New childcare spaces opening up?
City of Stratford and local school boards applying for additional childcare spaces
There could be 123 new childcare spaces for preschoolaged children coming to Perth County.
The City of Stratford and local school boards are applying for provincial funding to create additional spots for children under the age of five at several new sites connected to area schools. If approved, it would help address the local demand – there’s a wait list – for childcare for infant, toddler and preschool children.
It’s a two-project process, with the first proposal due this past Friday. The second is less than a month away – Sept. 8.
“The timeline was extremely, extremely tight,” said Carole Desmeules, the city’s director of social services.

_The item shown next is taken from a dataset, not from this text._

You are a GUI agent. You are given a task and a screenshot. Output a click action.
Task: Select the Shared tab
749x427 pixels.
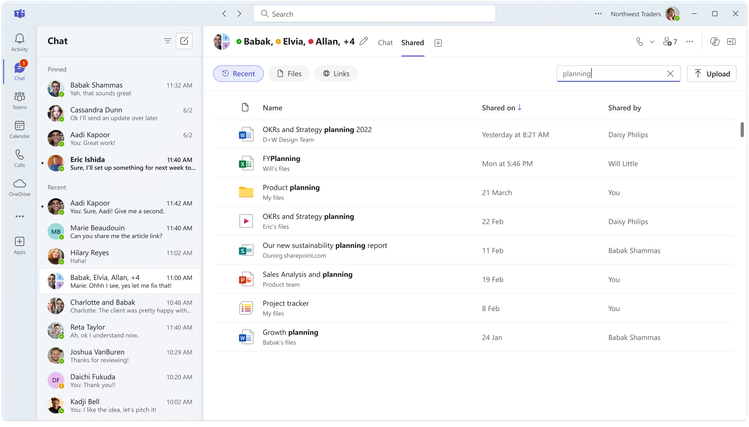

But she added senior staff from both the public and Catholic school boards have been great partners throughout the process.

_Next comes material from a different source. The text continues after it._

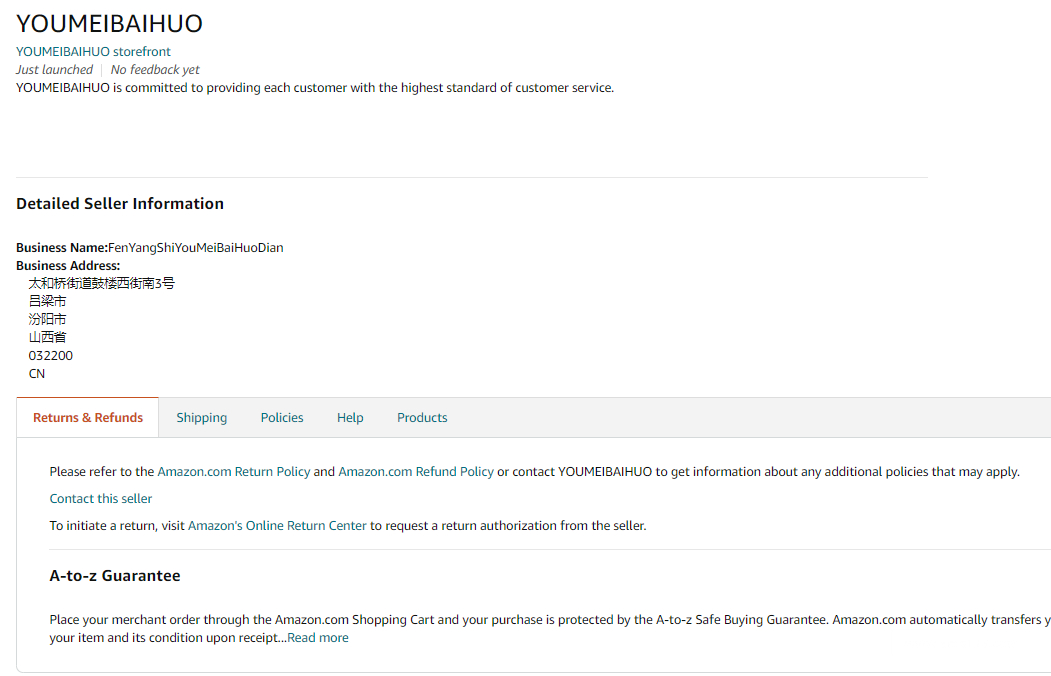
Task: Click the YOUMEIBAIHUO seller name heading
Action: click(x=109, y=23)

The Ministry of Education is expected to have an answer by early 2018. The first local proposal included new childcare centres on five sites in addition to seven family and child program rooms. “The province will look feverishly at all these requests and come back,” said city manager of childcare Barb Hobson. “We’re really hopeful.”

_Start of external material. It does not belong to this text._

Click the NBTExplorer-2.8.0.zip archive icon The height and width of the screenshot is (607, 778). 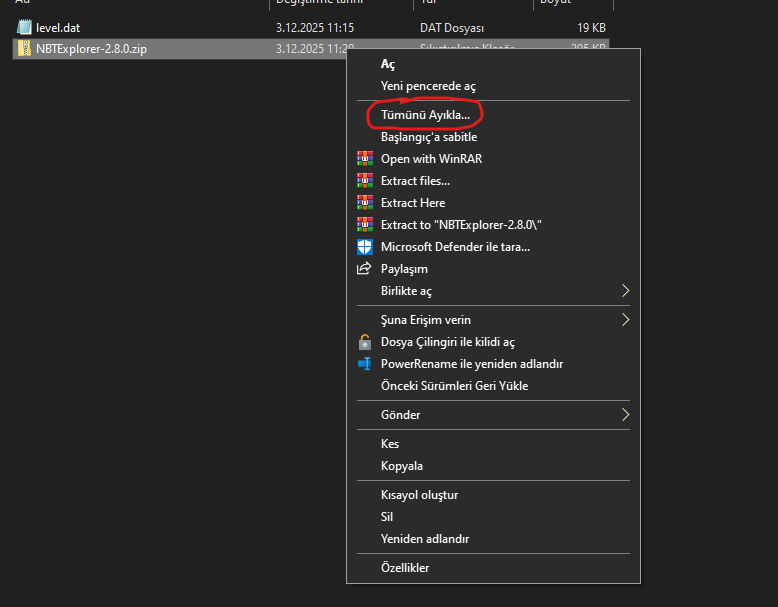pyautogui.click(x=24, y=48)
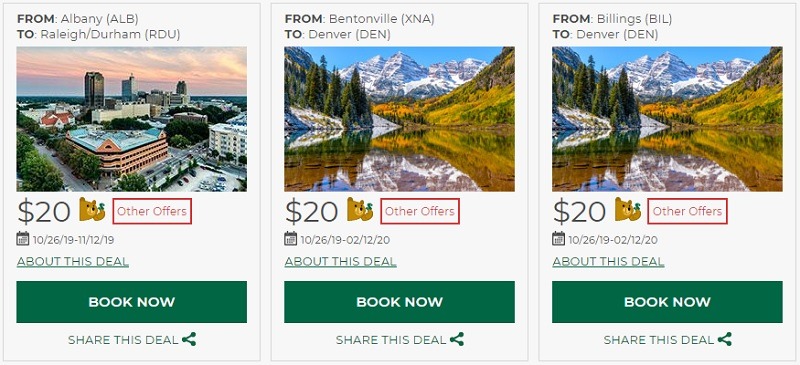The image size is (800, 365).
Task: Click the share icon on Albany deal
Action: pyautogui.click(x=189, y=339)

Perth County has never received funding for these types of projects, she added.
“So this is a wonderful opportunity,” she said.
This isn’t an afterschool program.” Carole Desmeules
If approved, the tight timelines continue. The centres must be opened and operational by the 2018-19 school year.
As for selecting the sites, data and indicators such as wait lists, occupancy rates, and internal and external space were used.
“This has not been done lightly. We have done extensive needs assessments and surveys on the childcare and the need for childcare,” Desmeules said. “Based on all the data, we were able to make an informed decision on where the needs are.”
Even though some schools appear to have sufficient space for a childcare addition, the adjacent land doesn’t permit building. “It’s deceiving,” Hobson said. Desmeules added the potential facilities are strictly for infant and preschool-aged children.
“This isn’t an after-school program,” she said.
The funding includes capital and operational costs, and equipment purchases. The province has promised municipalities will not have to deal with any additional financial burden.
Capital priorities project funding, the second of the two-part process, is tacked on to an annual report school boards submit to the province regarding pupil accommodation, consolidation and repair.
Coun. Kathy Vassilakos pointed out during Wednesday’s social services subcommittee meeting the application is not meant to rescue schools from the accommodation review.
“I can foresee the potential for some conflict where schools would have lots of space, but they also don’t have the need for childcare and maybe asking, ‘Why haven’t you put it here?’” she said.
But Hobson said if there are not enough students, there’s no need for childcare.